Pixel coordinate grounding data
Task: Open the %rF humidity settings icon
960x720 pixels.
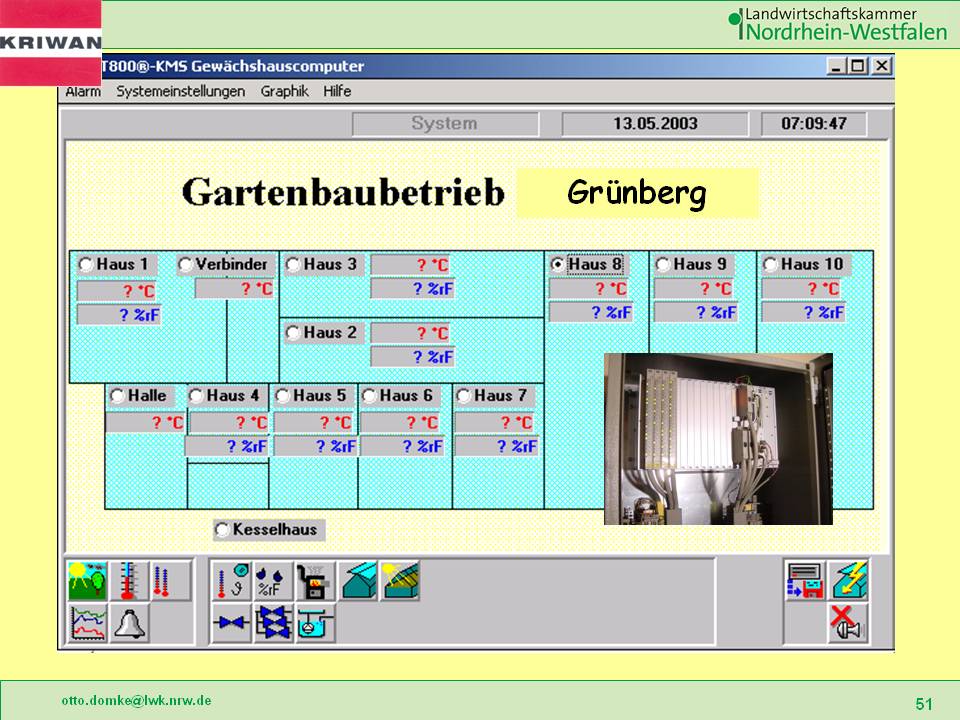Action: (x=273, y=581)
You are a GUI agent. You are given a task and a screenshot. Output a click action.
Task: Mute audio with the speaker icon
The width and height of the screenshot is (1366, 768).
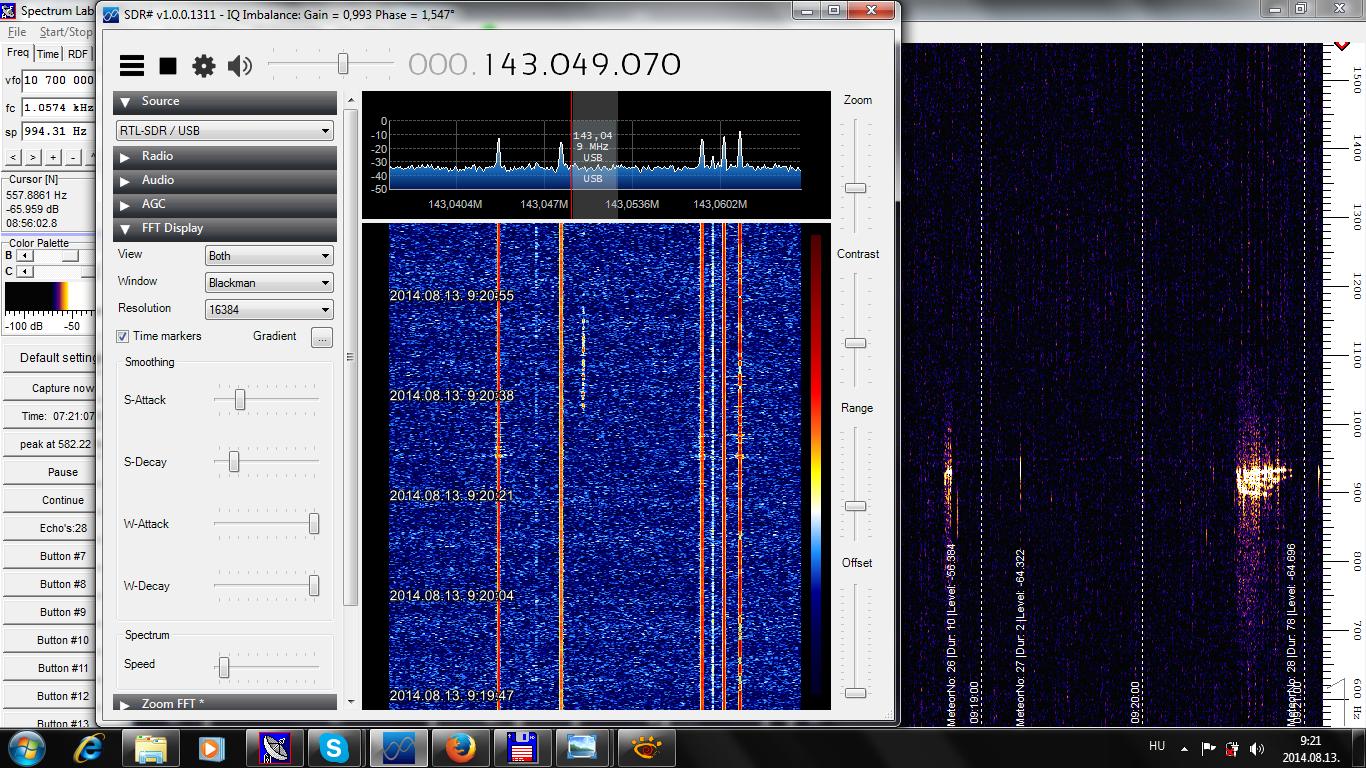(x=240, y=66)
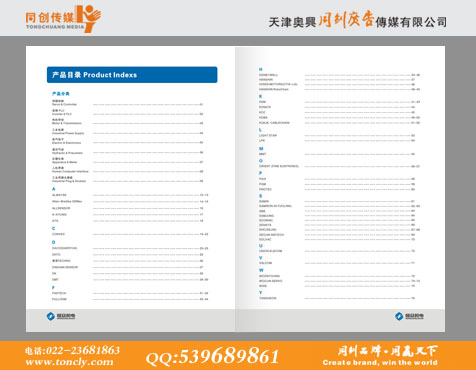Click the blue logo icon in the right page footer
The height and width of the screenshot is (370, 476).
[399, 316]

Work order: With pictures left out, repeat exactly the lines from the one containing "The width and" through the last line of the data above, inclusive, and nothing else.

Answer to the problem:
The width and height of the screenshot is (1366, 768).
(x=240, y=66)
Click the blue logo icon in the right page footer
The height and width of the screenshot is (370, 476).
[399, 316]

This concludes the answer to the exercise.